AGRICULTURAL AND COMMERCIAL VALUE OF RAILROADS.

The Democracy, a journal recently established at Buffalo by an association of gentlemen, and conducted with a good deal of ability, publishes the following table and remarks illustrating the value of railroads :

Upon the ordinary highways, the economical limit to transportation is confined within a comparatively few miles, depending of course upon the kind of freight and the character of the roads. Upon the average of such ways, the cost of transportation is not far from fifty cents per ton per mile, which may be considered as a sufficently correct estimate for the whole country.

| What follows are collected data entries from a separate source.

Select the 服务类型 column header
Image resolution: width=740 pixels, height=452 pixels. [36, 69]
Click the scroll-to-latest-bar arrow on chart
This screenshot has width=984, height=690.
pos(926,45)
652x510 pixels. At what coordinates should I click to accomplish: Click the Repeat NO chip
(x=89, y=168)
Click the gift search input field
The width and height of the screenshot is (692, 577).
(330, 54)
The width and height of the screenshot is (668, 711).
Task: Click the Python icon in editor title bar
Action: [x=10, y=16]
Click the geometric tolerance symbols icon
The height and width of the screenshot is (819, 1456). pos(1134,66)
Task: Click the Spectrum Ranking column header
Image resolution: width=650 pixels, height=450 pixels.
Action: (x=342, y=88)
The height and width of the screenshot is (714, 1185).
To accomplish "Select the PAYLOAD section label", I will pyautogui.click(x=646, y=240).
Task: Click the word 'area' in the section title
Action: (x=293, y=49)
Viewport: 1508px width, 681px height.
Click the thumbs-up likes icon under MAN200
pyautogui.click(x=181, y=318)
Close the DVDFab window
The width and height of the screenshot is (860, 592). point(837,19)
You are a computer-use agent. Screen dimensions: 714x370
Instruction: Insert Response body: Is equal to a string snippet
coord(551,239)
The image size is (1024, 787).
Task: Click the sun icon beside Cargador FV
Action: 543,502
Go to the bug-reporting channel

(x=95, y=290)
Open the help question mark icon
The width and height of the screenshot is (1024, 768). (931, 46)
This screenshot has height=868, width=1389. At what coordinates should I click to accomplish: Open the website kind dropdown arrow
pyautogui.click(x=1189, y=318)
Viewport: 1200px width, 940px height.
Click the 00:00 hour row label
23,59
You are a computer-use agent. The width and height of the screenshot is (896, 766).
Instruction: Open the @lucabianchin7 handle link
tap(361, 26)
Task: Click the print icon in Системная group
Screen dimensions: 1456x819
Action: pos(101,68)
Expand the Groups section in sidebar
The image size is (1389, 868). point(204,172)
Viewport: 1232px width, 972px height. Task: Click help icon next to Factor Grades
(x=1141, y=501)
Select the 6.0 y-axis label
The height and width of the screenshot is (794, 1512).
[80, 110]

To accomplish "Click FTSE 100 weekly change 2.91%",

Estimating, at the same time, the value of wheat at $1 50 per bushel, and corn at 75 cents, and that 33 bushels of each are equal to a ton, the value of the former would be equal to its cost of transportation 330 miles, and the latter 165 miles. At these respective distances from market, neither of the above articles would have any commercial value, with only a common earth road as an avenue to market. But we find that we can move property upon railroads at the rate of fifteen cents per ton per mile, or for one-tenth the cost upon the ordinary road. These works, therefore, extend the economic limit of the cost of transportation of the above articles to 3,300 and 1,650 miles respectively.

STATEMENT SHOWING THE VALUE OF A TON OF WHEAT, AND ONE OF CORN, AT GIVEN POINTS FROM MARKET, AS AFFECTED BY COST OF TRANSPORTATION BY RAILROAD AND OVER THE ORDINARY ROAD.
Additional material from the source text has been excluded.